The problem is its hard to argue that Apple is really selling the other product.
There are lots of apps that are free and just act as gateways to web services that work by charging their members a monthly subscription (like this Skydrive app, the Dropbox app, the Netflix app, etc). It's totally absurd that Apple should be getting 30% of their repeating revenue because somebody used a conveniently-placed purchase link rather than going through some other, more obscure method.

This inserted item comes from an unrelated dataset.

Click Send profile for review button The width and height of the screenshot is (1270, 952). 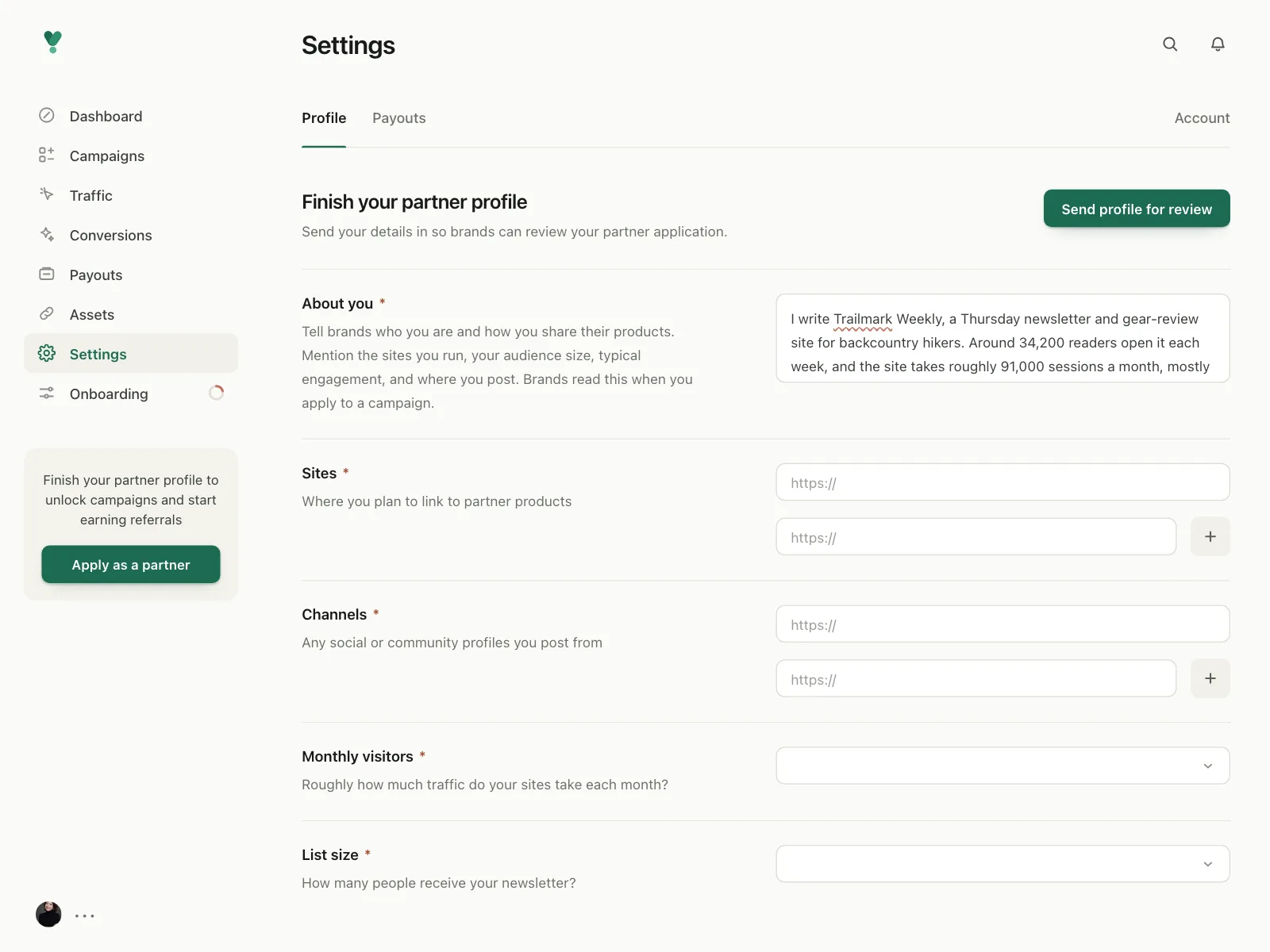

In short - Apple is doing no work for that 30%. They're just using the fact that they can cut you off via the AppStore to make sure they get some of your business's recurring revenue. It's not even a small amount - it's a third. It's monopolistic behaviour because Apple know that iOS users are such an attractive market. Apple aren't serving any content for that fee, and these companies have their own card processing provisions. It means that if you're Netflix, if somebody taps the "subscribe" link on an iOS device, you only get 2/3 of the revenue you used to get. And that 30% cut will be repeated forever.
Web browser vendors don't ask for a cut of every transaction that goes through a web browser (and every subsequent transaction of a repeating payment). No desktop operating system does.
Mobile operating systems are just becoming all about money and vendors and carriers and everyone just trying to take it away from developers (who aren't making as much as many seem to think).